As a boy, I preferred Richard Jennings’ artwork, because his Daleks were more faithful to the appearance of those on TV, and such things mattered a lot to me then. Now I am swept away by Ron Turner’s dynamic layouts, lush colours and smooth chromed finish.

Turner was a veteran comic strip and cover artist. There is a splendid gallery of his book and magazine covers here.

By the mid-1960s, Whitaker and Turner were both middle-aged, and must have been as bemused as any by developments in popular culture. But they did the sensible thing and built it into their comic strip. Obviously, Daleks couldn’t grow their hair, smoke dope or listen to rock music. But flower power? Now, that was a possibility.

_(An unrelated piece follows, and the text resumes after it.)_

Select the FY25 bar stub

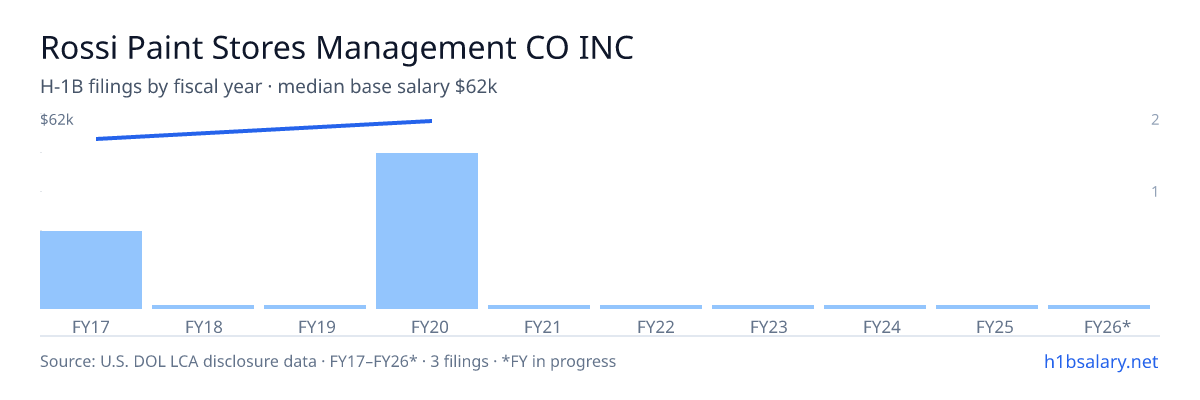(x=987, y=307)
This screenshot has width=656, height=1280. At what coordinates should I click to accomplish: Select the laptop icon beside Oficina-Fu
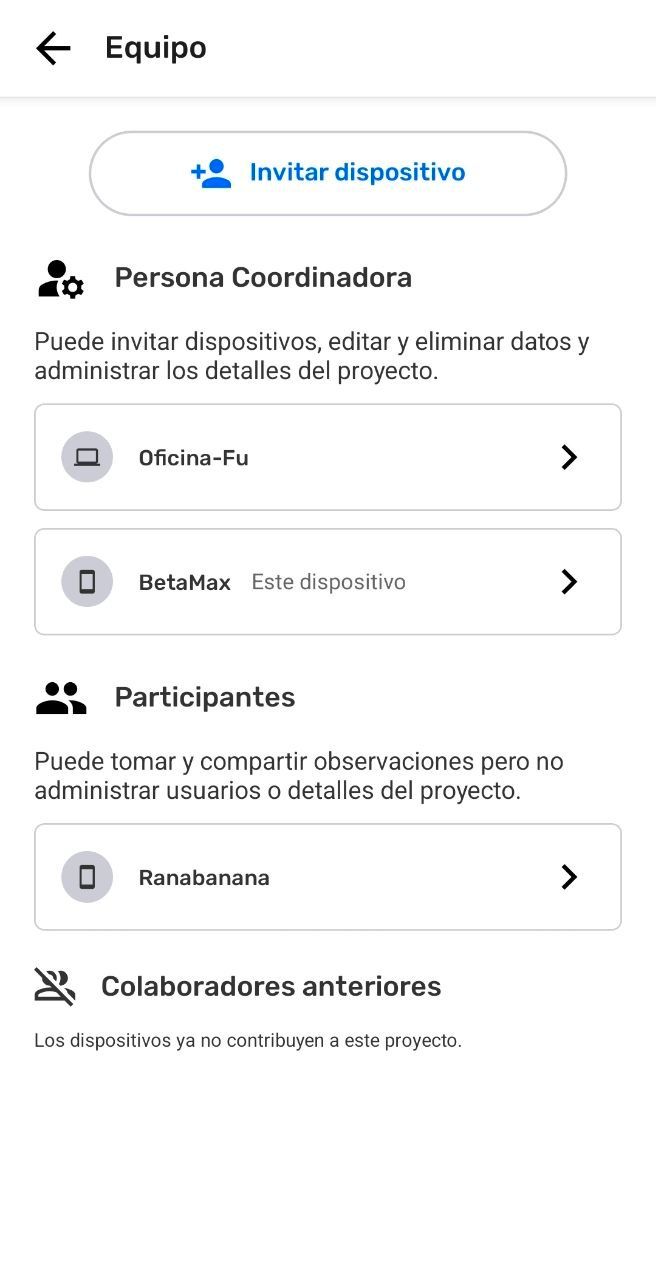coord(87,457)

One day, the Dalek Emperor is giving orders for a new construction project when the unthinkable happens – a Dalek questions him.



Unsure of which Dalek questioned the order, the Emperor has their “rest-compartments” searched (and I just love the idea that Daleks have bedrooms, don’t you?).



But the rogue Dalek has been gathering followers as well as flowers.



He tries to stage a coup.



But his support literally wilts away.



So there you have it: a culturally relevant political thriller, all done in four pages. And it carries a point that is relevant to the 2007 TV series of Doctor Who. At the end of last week’s episode, we saw the Daleks apparently abandon their age-old mission of racial domination. But as Whitaker and Turner remind us, it doesn’t matter what Daleks are trying to achieve, if they remain devious, murderous conformists. If the means are bad enough, the ends are irrelevant.


Panels
The Daleks by David Whitaker (story) and Ron Turner (art), TV Century 21, 1966, reprinted in The Dalek Chronicles, Marvel Comics UK, 1994

1 comment:

Nigel Auchterlounie said...

I love it, a hippy dalek!
Somebody tell the writers of the new series, maybe he survived and could become the doctors new companion?
It couldn't be any worse than Bonny Langford.